- **PROBLEM DESCRIPTION**
List every line below containing "computer".

- **Source data**
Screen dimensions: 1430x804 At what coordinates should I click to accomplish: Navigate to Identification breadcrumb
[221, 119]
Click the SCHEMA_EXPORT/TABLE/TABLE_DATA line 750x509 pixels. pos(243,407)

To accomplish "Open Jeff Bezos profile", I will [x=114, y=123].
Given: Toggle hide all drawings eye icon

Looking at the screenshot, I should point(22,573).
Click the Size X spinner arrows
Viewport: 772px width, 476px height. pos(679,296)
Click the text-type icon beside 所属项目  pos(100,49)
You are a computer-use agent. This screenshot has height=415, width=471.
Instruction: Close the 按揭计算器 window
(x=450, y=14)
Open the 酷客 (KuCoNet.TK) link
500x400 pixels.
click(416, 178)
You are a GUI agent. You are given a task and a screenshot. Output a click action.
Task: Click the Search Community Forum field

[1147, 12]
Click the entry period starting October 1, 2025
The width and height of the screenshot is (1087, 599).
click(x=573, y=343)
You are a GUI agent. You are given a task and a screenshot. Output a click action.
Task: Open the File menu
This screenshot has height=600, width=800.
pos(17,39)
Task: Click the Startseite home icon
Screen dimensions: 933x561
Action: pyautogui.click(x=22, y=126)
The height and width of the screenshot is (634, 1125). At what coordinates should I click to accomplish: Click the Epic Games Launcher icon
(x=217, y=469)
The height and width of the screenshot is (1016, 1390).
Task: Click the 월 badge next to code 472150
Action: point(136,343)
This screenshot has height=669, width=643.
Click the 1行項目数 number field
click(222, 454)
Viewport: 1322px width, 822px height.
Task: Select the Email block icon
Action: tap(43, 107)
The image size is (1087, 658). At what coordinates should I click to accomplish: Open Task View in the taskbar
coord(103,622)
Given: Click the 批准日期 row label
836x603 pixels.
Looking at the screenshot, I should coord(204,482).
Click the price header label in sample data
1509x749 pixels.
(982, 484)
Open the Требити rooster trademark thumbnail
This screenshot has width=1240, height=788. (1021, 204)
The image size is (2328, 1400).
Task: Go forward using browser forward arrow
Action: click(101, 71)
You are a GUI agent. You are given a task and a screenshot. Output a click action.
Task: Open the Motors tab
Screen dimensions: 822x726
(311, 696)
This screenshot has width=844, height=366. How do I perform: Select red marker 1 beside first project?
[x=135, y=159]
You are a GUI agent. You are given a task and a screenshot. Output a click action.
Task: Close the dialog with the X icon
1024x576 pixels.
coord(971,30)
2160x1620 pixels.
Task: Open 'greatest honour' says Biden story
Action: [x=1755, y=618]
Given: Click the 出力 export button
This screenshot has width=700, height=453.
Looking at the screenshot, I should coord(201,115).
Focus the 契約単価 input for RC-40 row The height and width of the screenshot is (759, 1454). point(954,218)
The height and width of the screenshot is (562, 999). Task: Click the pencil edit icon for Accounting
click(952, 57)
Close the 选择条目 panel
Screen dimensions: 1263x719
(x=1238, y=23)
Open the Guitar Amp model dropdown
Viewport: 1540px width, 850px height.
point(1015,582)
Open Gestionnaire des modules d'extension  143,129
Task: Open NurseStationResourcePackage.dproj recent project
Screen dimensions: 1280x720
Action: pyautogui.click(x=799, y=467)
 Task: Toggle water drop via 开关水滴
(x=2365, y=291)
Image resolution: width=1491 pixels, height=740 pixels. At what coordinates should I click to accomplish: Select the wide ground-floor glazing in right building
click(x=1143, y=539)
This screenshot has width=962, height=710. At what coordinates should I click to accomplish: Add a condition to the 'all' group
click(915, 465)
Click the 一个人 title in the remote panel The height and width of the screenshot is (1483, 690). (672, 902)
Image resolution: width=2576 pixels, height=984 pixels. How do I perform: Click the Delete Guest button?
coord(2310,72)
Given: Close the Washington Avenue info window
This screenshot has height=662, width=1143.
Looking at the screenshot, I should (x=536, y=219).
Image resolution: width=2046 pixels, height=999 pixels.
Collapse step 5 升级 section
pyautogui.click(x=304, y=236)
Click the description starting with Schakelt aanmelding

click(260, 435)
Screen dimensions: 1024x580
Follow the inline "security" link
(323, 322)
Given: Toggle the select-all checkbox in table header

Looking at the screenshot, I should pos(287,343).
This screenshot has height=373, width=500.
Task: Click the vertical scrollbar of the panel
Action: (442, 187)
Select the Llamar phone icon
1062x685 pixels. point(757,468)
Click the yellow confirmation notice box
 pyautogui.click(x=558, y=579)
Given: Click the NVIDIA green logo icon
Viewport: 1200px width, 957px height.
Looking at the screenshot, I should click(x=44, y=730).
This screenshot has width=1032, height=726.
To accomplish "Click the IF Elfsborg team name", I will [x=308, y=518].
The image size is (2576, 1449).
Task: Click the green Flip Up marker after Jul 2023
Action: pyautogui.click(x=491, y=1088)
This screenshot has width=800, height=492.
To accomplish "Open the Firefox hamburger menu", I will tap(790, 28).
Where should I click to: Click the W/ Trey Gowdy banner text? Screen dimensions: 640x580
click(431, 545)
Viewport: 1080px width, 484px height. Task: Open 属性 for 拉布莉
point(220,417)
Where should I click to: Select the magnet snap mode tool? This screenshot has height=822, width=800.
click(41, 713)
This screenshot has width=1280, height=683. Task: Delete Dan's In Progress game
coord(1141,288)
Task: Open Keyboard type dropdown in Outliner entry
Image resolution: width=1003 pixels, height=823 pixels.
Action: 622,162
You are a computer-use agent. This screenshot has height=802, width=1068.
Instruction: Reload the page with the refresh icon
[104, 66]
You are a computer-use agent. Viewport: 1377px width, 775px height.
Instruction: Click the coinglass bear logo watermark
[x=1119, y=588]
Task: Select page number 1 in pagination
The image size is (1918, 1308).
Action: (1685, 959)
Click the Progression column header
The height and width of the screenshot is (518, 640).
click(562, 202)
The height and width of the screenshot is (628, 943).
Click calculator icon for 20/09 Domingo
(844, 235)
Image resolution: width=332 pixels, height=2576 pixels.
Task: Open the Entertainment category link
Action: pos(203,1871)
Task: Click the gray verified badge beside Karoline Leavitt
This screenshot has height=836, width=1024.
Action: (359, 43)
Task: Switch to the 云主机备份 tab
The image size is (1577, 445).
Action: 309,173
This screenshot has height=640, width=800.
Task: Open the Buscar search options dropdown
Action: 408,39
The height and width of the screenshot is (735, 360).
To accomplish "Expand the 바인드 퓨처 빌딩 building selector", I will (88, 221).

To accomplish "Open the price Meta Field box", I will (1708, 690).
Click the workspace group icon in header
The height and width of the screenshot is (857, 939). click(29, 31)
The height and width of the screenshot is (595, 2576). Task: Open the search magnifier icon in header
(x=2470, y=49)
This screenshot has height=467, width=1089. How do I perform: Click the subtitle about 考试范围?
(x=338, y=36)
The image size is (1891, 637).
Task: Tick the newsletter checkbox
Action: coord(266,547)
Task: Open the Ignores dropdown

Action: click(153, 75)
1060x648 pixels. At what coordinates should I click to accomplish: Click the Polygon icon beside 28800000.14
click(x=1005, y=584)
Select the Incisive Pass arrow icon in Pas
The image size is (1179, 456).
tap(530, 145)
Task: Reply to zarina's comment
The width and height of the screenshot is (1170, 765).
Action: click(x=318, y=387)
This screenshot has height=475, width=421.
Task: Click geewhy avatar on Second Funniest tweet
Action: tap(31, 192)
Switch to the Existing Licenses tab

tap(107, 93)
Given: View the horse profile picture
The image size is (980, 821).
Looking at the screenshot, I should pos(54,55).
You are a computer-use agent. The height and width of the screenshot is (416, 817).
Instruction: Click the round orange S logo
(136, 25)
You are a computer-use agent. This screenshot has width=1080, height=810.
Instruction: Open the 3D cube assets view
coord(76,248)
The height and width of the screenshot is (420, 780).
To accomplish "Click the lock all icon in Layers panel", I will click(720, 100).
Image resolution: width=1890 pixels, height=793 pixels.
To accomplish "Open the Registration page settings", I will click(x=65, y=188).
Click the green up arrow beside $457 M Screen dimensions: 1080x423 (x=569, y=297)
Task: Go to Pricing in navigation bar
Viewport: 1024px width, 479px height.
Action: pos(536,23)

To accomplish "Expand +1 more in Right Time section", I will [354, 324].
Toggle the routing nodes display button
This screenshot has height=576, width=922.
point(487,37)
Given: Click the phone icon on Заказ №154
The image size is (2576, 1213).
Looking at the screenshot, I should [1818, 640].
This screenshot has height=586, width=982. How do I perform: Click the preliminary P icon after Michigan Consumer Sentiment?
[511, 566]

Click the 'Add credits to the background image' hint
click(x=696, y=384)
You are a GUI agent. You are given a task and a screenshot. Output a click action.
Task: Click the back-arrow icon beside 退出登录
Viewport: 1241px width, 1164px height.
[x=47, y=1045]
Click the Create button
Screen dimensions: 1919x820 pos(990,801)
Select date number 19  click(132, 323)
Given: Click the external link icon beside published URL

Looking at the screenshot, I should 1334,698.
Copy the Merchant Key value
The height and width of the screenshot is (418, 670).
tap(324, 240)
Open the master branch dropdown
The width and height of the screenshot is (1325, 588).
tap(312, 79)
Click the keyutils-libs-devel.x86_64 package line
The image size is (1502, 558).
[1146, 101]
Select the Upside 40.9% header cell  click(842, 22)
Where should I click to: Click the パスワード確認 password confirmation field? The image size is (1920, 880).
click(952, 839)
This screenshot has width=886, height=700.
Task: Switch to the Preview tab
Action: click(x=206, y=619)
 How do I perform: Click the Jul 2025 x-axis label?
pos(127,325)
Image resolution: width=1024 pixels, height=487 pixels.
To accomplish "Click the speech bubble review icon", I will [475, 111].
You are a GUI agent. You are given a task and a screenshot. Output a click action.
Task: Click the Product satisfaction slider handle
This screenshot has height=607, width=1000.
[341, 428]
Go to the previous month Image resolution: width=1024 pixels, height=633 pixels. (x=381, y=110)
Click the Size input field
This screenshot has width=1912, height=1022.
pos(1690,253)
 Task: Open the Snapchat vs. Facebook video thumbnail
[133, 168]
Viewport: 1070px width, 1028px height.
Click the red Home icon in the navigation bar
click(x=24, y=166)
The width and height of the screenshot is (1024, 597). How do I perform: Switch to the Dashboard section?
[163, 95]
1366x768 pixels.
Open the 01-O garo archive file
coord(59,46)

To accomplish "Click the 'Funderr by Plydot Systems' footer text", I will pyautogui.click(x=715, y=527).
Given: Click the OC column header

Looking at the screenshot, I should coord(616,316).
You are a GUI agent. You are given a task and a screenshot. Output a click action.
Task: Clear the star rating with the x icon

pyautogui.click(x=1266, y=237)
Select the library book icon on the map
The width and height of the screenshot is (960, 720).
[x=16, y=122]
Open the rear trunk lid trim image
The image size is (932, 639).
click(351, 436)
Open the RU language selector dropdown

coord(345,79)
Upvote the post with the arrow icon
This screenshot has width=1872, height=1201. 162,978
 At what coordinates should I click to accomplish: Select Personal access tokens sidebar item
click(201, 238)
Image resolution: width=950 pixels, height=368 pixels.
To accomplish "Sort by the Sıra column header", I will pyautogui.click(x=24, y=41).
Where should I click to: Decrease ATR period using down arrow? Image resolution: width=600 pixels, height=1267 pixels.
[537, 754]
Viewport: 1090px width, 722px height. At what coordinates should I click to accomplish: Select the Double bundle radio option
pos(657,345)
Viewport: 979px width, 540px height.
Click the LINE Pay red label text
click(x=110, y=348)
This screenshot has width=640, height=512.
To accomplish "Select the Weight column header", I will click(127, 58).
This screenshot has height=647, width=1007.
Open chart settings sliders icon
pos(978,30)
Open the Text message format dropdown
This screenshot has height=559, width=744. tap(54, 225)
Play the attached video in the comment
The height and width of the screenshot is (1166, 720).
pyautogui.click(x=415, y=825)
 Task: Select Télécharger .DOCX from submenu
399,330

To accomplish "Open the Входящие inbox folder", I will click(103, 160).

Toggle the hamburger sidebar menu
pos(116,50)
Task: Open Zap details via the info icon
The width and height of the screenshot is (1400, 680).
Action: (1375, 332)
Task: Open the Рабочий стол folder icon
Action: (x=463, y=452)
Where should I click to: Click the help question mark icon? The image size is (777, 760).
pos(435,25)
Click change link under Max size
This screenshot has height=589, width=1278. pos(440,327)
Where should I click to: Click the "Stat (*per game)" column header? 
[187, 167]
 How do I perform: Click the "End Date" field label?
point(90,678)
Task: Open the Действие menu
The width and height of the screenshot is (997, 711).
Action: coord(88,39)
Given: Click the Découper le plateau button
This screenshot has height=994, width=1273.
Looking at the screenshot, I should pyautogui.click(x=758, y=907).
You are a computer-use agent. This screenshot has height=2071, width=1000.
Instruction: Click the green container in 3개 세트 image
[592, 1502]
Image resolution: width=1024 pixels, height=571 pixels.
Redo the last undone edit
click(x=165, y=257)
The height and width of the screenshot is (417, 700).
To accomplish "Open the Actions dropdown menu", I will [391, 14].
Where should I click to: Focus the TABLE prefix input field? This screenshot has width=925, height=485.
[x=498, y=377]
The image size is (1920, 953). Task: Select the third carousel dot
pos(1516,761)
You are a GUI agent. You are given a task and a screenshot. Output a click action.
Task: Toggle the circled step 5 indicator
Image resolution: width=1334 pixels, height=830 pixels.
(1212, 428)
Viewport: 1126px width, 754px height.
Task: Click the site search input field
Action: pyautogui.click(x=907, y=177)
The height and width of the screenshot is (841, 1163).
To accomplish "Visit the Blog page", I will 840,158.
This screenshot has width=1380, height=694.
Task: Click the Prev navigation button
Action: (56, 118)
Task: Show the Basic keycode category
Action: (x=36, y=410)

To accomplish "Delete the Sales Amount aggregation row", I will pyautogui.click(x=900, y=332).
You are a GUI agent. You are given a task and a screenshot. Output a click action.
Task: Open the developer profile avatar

- **SOLUTION TO THE PROBLEM**
You are a computer-use agent. This screenshot has height=415, width=471.
You are a computer-use agent. This screenshot has height=802, width=1068.
You are a computer-use agent. Viewport: 1377px width, 775px height.
You are a computer-use agent. The height and width of the screenshot is (416, 817).
You are a computer-use agent. This screenshot has width=1080, height=810.
You are a computer-use agent. This screenshot has height=2071, width=1000.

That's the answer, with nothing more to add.